Scheduling Conflict Detection
Worker overlaps surfaced the moment they're created, not discovered during a morning briefing.
Workload & Capacity View
Each team member's current load visible alongside their assignments.
Screen 04
Payments
Payment tracking across all events and all milestones in one view. An overdue payment is visible the moment it's overdue, not when someone finally remembers to chase the client.
Cross-Event Payment View
All payment milestones across all events: collection rate, overdue amounts, upcoming milestones.
Overdue Flagging
Overdue payments surface immediately with the number of days elapsed.
04 · Design Decisions
The choices that define the product.
How coordinators actually think
EventOps starts with the portfolio: all active events, all conflicts, all milestones, and lets you drill in.
The primary reason to open the app
The Live Alerts panel is not a sidebar feature. It's the product.
The data model enables the UX
Every inventory item tracked as available, allocated, or conflicted—not just counted.

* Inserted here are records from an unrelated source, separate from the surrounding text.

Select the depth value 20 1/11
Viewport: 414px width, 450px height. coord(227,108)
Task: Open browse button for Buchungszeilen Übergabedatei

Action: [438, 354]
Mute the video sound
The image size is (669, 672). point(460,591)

Never lose sight of the portfolio
The Live Alerts panel persists when you drill into an individual event.
05 · Where It's Going
Prototype validated. Now building.
EventOps is an active personal venture. The prototype has been validated with event coordinators in Mumbai: the core pain points (inventory conflicts, worker scheduling, portfolio visibility) are confirmed. The product is now moving from prototype to build.
Now
Seven flows designed and prototyped: Dashboard, Event Cards, Event Detail, Timeline, Inventory, Workers, Payments. Validated with coordinators.
Next
Building the backend data model that makes real-time conflict detection possible. Integrating payment processing for milestone collection.
Soon
Event day is on mobile. A stripped-down, high-contrast view for coordinators on the floor: what's happening right now, who's where, what's unresolved.
Later
A client-facing portal for approvals and milestone visibility. A scaled-down version for independent planners.
06 · Reflection
What building this is teaching me.
Every other case study in this portfolio was built for a client. This one is built for a market I identified, a problem I validated, and a product I'm funding myself. That changes the nature of every decision.

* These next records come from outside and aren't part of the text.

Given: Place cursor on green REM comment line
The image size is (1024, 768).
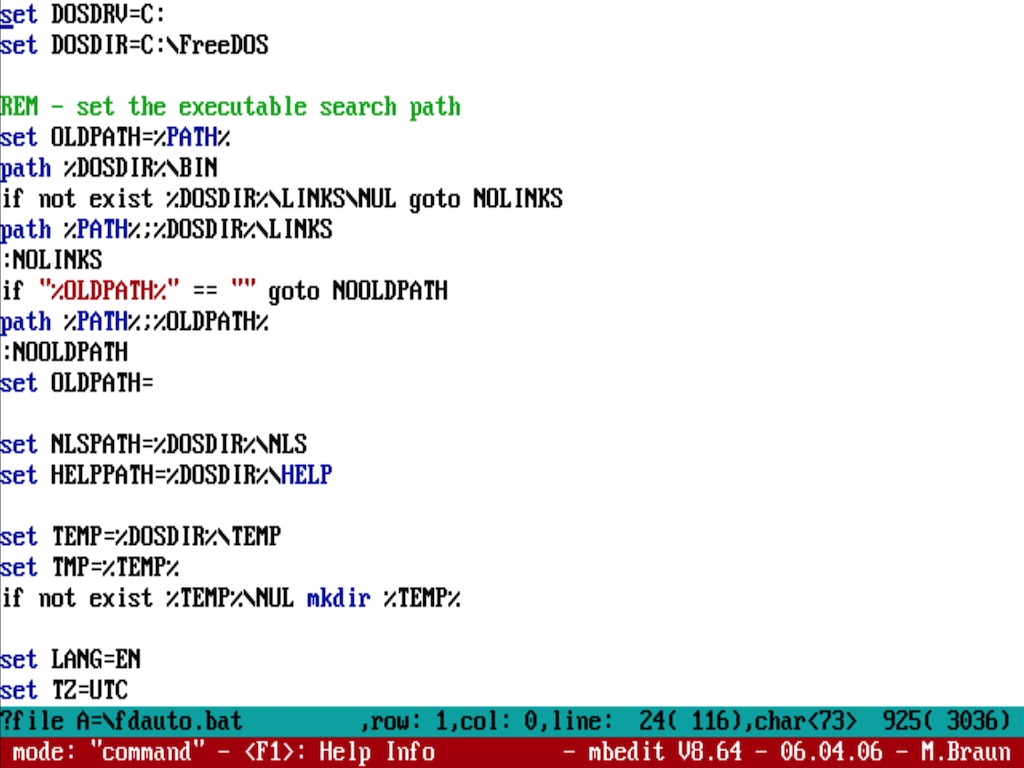Looking at the screenshot, I should coord(230,107).
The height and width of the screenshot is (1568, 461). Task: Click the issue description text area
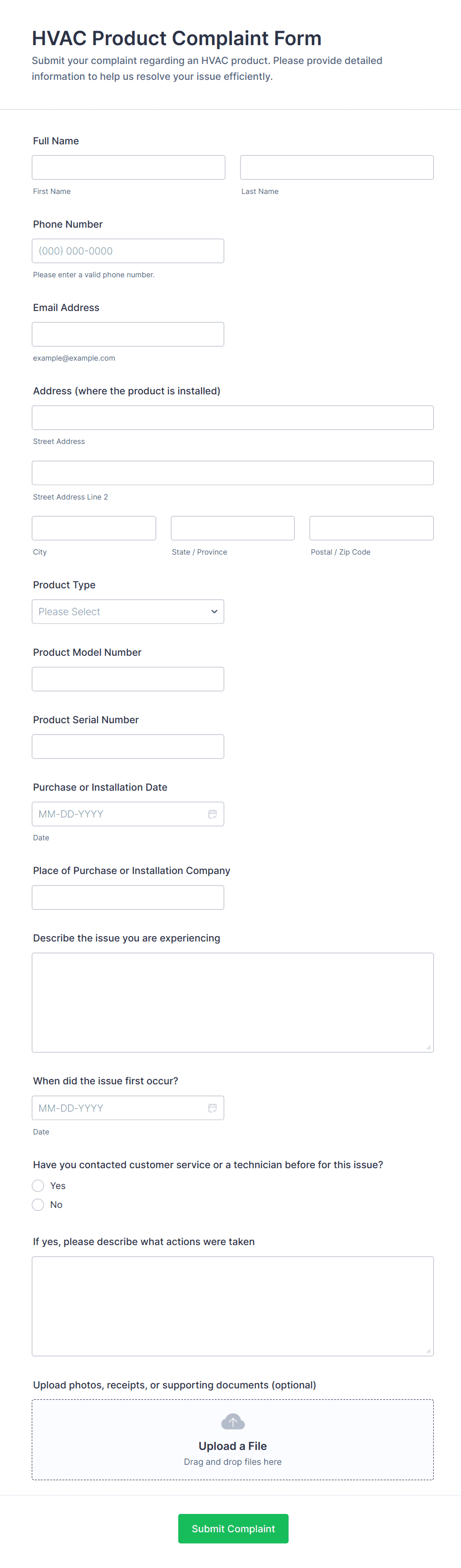232,1002
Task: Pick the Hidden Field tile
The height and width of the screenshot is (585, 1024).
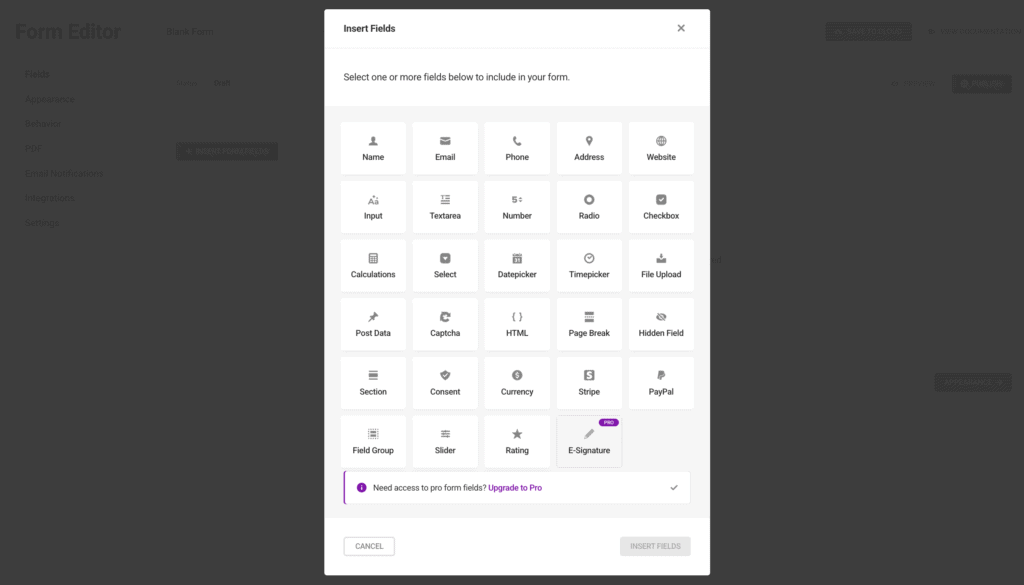Action: tap(661, 324)
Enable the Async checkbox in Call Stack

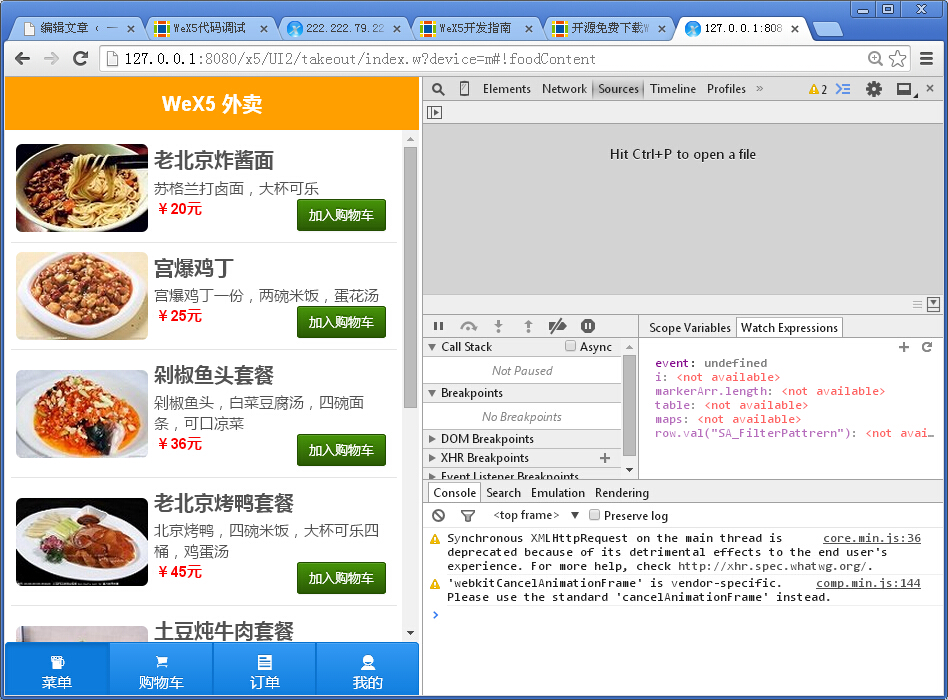click(x=570, y=346)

The biggest thing I've learned so far is that product strategy and UX design aren't separate disciplines when you're the founder. The decision about which segment to enter first is a design decision as much as a business one.
Four lessons
Validate the pain before designing the solution.
The inventory conflict problem was confirmed directly by coordinators. Building on validated pain is a different experience.
The differentiator has to be in the data model.
Real-time conflict detection isn't a UI feature, it's an architectural decision.
The web app is the planning tool. Mobile is the event tool.
Coordinators plan on desktop and operate on mobile. Different jobs, different contexts.
Pricing is a design problem.
How you package the product shapes what you build. That's the next research priority.